La Lega attacca sul nuovo caso di sabotaggio ai treni. "Ancora un altro caso di sabotaggio ai danni delle ferrovie italiane. Questa volta a Bologna, dove è in corso un'indagine della Polfer per fatti accaduti domenica notte lungo la linea in cui transitano treni merci", afferma la senatrice della Lega Elena Murelli. "Il sabotaggio notturno sulla linea ferroviaria Lecco-Tirano, con sette cavi di una centralina dati alle fiamme con una molotov lungo la tratta che porta a Bormio e Livigno, è un atto gravissimo e vigliacco, diretto, tra l'altro, contro un'infrastruttura strategica per le Olimpiadi di Milano-Cortina.
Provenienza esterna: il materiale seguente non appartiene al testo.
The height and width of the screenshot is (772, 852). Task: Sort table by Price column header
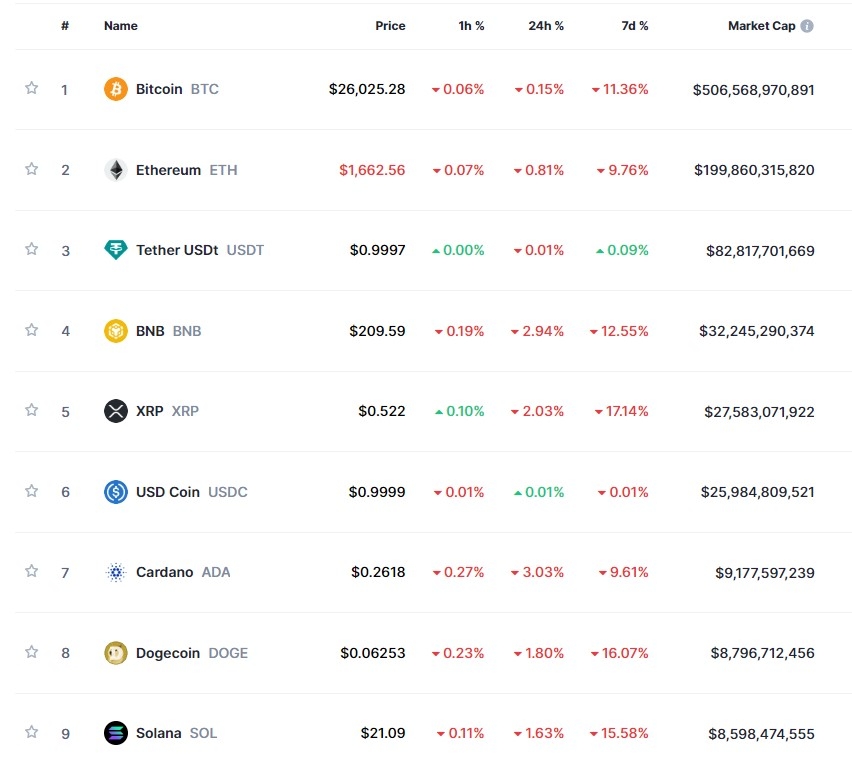390,26
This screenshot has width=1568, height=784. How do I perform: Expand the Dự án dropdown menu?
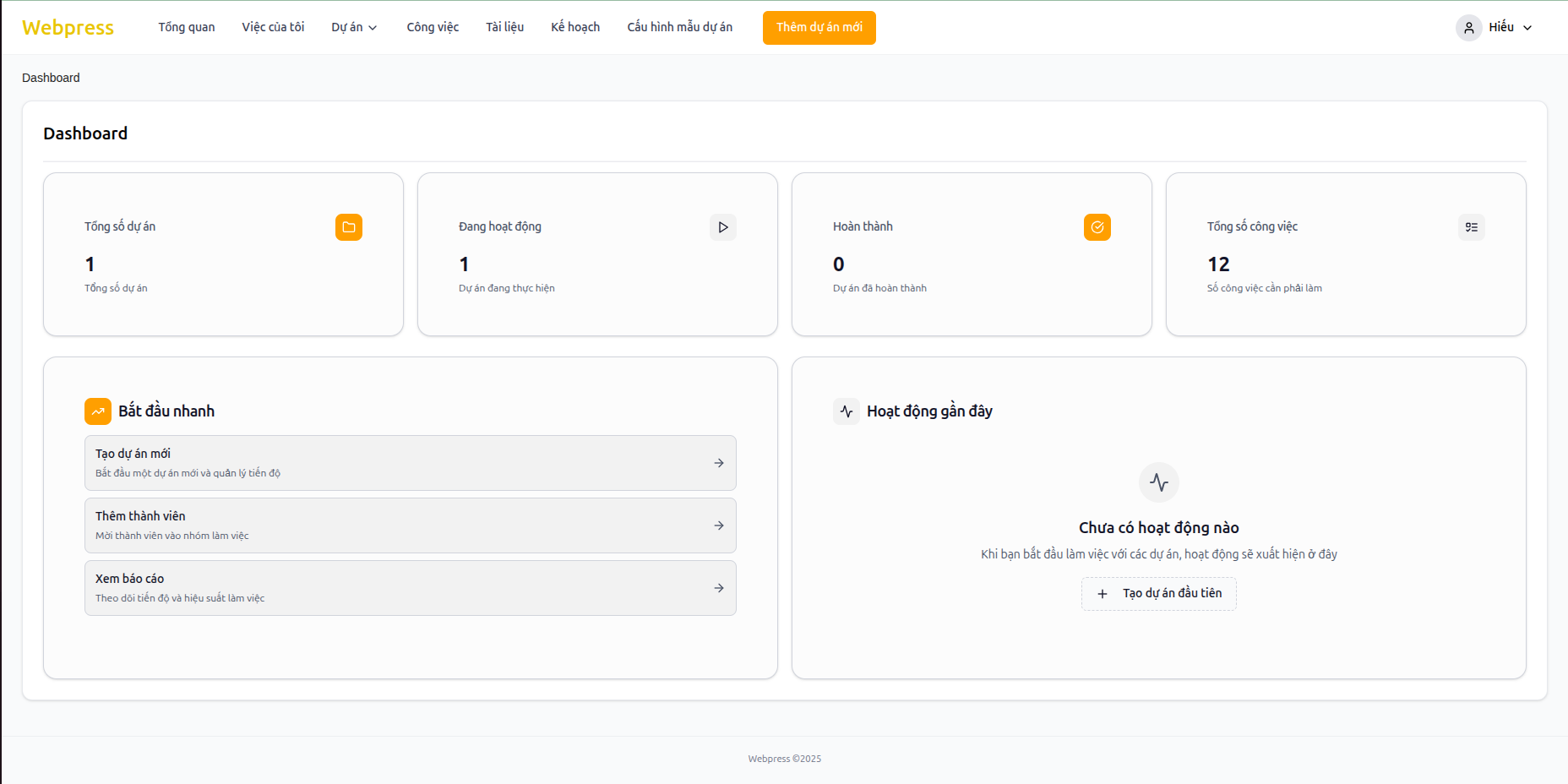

Non si tratta di un semplice danneggiamento, ma di un attacco all'immagine del nostro Paese e a quanti in questi giorni stanno lavorando per il successo dei Giochi", sottolinea la senatrice della Lega Elena Testor. "Tolleranza zero verso le responsabilità, come ha ribadito il ministro dei Trasporti Salvini: ci aspettiamo che siamo individuati e perseguiti con il massimo rigore, anche valutando l'ipotesi di reati di natura terroristica". "Un'azione criminale - aggiunge Murelli - avvenuta il giorno dopo gli attacchi alle linee dell'Alta velocità, su cui si ipotizza la pista terroristica. Tutto questo non può essere una coincidenza. Le infrastrutture sono una cosa seria, chi le danneggia attacca lo Stato, i responsabili devono pagare". Interviene anche il deputato Laura Cavandoli: "Auspichiamo che la Polfer e la Digos facciano immediatamente chiarezza sull'episodio di Castel Maggiore, nel bolognese, dove sono stati tranciati cavi della linea merci nella notte tra domenica e lunedì". Le rivendicazioni anarchiche dei giorni scorsi, aggiunge Cavandoli, "sono preoccupanti, il ripetersi di simili eventi fanno pensare a uno schema inquietante. Serve una presa di coscienza chiara: non si possono sottovalutare gesti che ricordano le drammatiche pagine dell'eversione che questo paese ha già dovuto affrontare".